_GIVEN TEXT_:
# # # # #

For many, watching or reading about the news is a frustrating exercise. Ethics seems to have fallen by the wayside as we witness leaders who stand for and believe in things many people find abhorrent. Money, greed and power seem to drive many of these people, and perhaps it is time for the world to collectively protest and demand ethical leadership.
We discuss ethics in Leadership is Upside Down. Ethics refers to the set of moral values and principles that guides morally and enables people to differentiate between right and wrong. The three aspects that help define ethics are values, judgment and congruency.1
- Values: Neuroscience has delved into the effects of greed on the brain. Scientists found that oxytocin modulates the greed response. Essentially, oxytocin (known as the love hormone), reduces our greedy appetites and the desire to accumulate wealth, power or physical objects at the expense of other people.2 Promoting oxytocin may help reduce the behaviours we associate with greedy individuals.
- Judgements: We all make decisions every day, from small things to life-altering choices. Leaders don’t uniformly make good decisions simply because they are leaders. We don’t always know the right answer, and saying “I don’t know” before making a major decision isn’t a sign of weakness.
- Congruency: We show congruency when we practise what we believe in through our body language, the tone of our voice, and our actions and attitudes. Congruency determines how reliable others feel a leader is. If a leader behaves as a role model within the organisation, others will also be more likely to follow.
“A life lived with integrity, even if it lacks the trappings of fame and fortune, is a shining star in whose light others may follow in the years to come.”
HOW CAN YOU BECOME A MORE ETHICAL LEADER?
Ethics may not be the first thing that comes to mind in today’s fast-paced, competitive business environment. We see examples of leaders abusing power practically every day. The toll this kind of behaviour exacts on the humans who work under these leaders can be enormous. Don’t we all deserve ethical leaders?
It isn’t enough for leaders to state their values--they have to demonstrate these values in their everyday interactions. Having a high ethical standard means you have the self-awareness to understand how society is judging you and if you are leading the principles you support and believe in.
When you take time to reflect on what values are important to you, you can improve your performance as a leader.

# # # # #

_JOB 1_: Summarize the text on ethical leadership in two sentences.

# # # # #

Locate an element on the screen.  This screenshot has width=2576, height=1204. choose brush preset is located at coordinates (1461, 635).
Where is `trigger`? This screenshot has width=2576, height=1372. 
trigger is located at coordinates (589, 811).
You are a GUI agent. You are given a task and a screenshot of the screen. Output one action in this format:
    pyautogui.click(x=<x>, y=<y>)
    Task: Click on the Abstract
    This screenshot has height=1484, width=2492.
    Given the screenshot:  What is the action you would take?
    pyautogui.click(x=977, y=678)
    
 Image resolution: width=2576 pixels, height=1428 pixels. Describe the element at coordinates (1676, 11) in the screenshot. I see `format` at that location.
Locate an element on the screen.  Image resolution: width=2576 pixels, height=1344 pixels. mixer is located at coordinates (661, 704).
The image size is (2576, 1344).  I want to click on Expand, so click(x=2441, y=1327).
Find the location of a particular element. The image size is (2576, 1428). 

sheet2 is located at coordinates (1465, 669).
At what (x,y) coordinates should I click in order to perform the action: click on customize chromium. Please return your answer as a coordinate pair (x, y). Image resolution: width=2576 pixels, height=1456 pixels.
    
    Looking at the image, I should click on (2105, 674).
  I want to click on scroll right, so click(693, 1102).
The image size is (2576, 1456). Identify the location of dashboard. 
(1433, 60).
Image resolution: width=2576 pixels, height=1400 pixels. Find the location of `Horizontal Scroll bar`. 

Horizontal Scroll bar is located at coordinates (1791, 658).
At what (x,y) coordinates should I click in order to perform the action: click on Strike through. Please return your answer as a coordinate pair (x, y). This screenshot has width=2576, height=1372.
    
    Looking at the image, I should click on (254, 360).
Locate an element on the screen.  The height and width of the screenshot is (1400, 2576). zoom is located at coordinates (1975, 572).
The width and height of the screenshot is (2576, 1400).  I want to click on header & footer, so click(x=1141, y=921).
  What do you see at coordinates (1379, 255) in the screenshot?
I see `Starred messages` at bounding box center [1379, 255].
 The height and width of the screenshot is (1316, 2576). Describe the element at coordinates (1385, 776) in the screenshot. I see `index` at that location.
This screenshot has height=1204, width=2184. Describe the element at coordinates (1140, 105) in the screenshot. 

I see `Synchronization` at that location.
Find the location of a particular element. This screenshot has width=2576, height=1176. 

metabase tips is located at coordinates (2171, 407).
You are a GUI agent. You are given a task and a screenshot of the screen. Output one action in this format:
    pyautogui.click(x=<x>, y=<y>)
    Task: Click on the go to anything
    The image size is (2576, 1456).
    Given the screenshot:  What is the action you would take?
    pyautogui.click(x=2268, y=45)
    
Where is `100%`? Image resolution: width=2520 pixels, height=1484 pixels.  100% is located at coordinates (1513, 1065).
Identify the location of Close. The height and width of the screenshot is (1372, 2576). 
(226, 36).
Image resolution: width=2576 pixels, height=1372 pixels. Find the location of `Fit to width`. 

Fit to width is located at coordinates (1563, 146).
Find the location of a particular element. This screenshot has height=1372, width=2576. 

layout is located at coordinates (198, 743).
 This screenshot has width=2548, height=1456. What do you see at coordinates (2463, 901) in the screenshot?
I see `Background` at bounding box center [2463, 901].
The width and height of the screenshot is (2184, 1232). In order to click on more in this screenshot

# # # # #

_JOB 2_: In the listing, rewrite the lines starting at the one containing "Find the location of a particular element. The" and ending at the one containing "(1433, 60).", replacing "customize chromium" with "customize browser" and leaving everything else unchanged. Give only those lines.

_SOLUTION 1_: The text defines ethics as the set of moral values and principles that enables people to tell right from wrong, and it names values, judgment and congruency as the three aspects that help define it. It holds that leaders must demonstrate their values in their everyday interactions rather than merely state them, and that reflecting on which values are important to you can improve your performance as a leader.

_SOLUTION 2_:
Find the location of a particular element. The image size is (2576, 1428). 

sheet2 is located at coordinates (1465, 669).
At what (x,y) coordinates should I click in order to perform the action: click on customize browser. Please return your answer as a coordinate pair (x, y). Image resolution: width=2576 pixels, height=1456 pixels.
    
    Looking at the image, I should click on (2105, 674).
  I want to click on scroll right, so click(693, 1102).
The image size is (2576, 1456). Identify the location of dashboard. 
(1433, 60).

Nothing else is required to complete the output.